Over twenty years ago I joined with those early activists working for the GLX and environmental justice because of their clear vision and our shared desire for justice. That shared desire for justice has united many of us who stand here today, and this milestone demonstrates what we can accomplish when we work together. I want to recognize and thank our activists for their vision and great effort, and others who has helped us to realize this progress.
From STEP – Ellin Reisner, Karen Molloy, Wig Zamore, Jim McGinnis, Kristi Chase, Andrea Yakovakis, Steve Mulder, Rachel Fictenbaum, Gabe Distler, BDan Fairchild, Steve Kaiser
MVTF – Bill Shelton, Barbara Steiner, Don Meglio
From Friends of the Community Path - Lynn Weismann, Joel Bennett, Alan Moore, Rachel Burckardt, and Jonah Petri.
From Medford Green Line Neighborhood Alliance - Ken Krause, Elisabeth Bayle, John Roland Elliott, Doug Carr, and Laurel Ruma.
From the Conservation Law Foundation - Doug Foy, Rafael Mares and Carrie Russell.
From the East Cambridge Planning Team - Heather Hoffman, Alan Greene, and Mark Jaquith.
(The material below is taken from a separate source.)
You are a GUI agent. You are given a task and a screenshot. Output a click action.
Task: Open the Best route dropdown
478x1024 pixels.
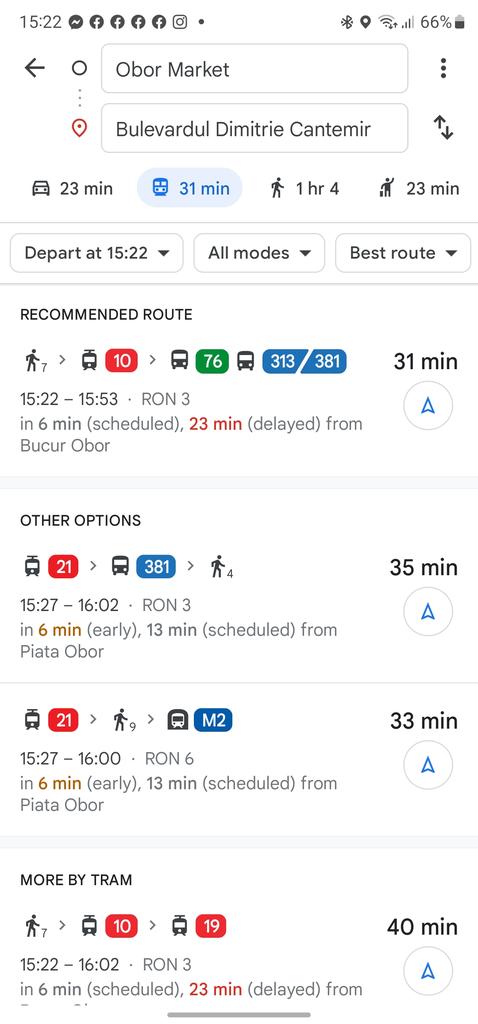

And some of the local and regional advocates and partners who deserve thanks - Todd Kaplan, Polly Pook, Heather Van Alst, Anne Tate, the Somerville Chamber of Commerce, Somerville Redevelopment Authority, Dan Grabauskas, Fred Salvucci, Jim Aloisi, Rich Davey, David Mohler, Eric Bourassa, Kate Fichter, and Christine Kirby.
And last but not least, the City of Somerville’s Staff from Planning, Housing, Open Space. The Mobility Division staff also deserve recognition for the immeasurable amount of outreach they did over the years to keep our residents informed and for all the coordinating work they did with the state.
This very important GLX station represents one milestone in our effort to restore Somerville to a place where residents and their families can live with social, economic, environmental and transit justice. There is still much more work to be done for better access to local jobs, for housing as a human right, for cleaner air and a healthier environment.
Today we should celebrate our shared achievement, absolutely, and we should renew our efforts to keep working for more transportation equity: we need complete, safe, multi-modal streets that work for everyone, we need to keep pushing to get the GLX to route 16, to keep pushing for the north south connector, we need to invest in the Grand Junction Rail, we need to electrify everything, and we should keep pushing to make public transportation free.
A great journey begins with a single step and, today, with a new stop. Thank you.